Of course, the fastest way to bring down oil prices would be to end the war with Iran. The fastest way to do that would be to accede to all of Iran’s demands which include retaining its nuclear development program, retaining its military without restrictions on weapons, reparations for damage done to Iran and international guarantees that it will not be attacked again.

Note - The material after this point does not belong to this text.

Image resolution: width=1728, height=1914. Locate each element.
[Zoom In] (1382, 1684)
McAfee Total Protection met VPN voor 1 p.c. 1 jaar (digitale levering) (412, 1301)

Given the rejection by Israel and the United States of these demands and given Iran’s seemingly endless supply of drones and missiles and its stranglehold on the Strait of Hormuz, we can expect the war to drag on until Israel and the United States either take over Iran using ground forces or accede to some or all of Iran’s demands. Otherwise, there will be no practical way to guarantee the safety of oil tankers transiting the Persian Gulf and the Strait of Hormuz. Gauge the likelihood of either side getting what it wants anytime soon in order to assess how long the world will be drastically short on its daily ration of oil.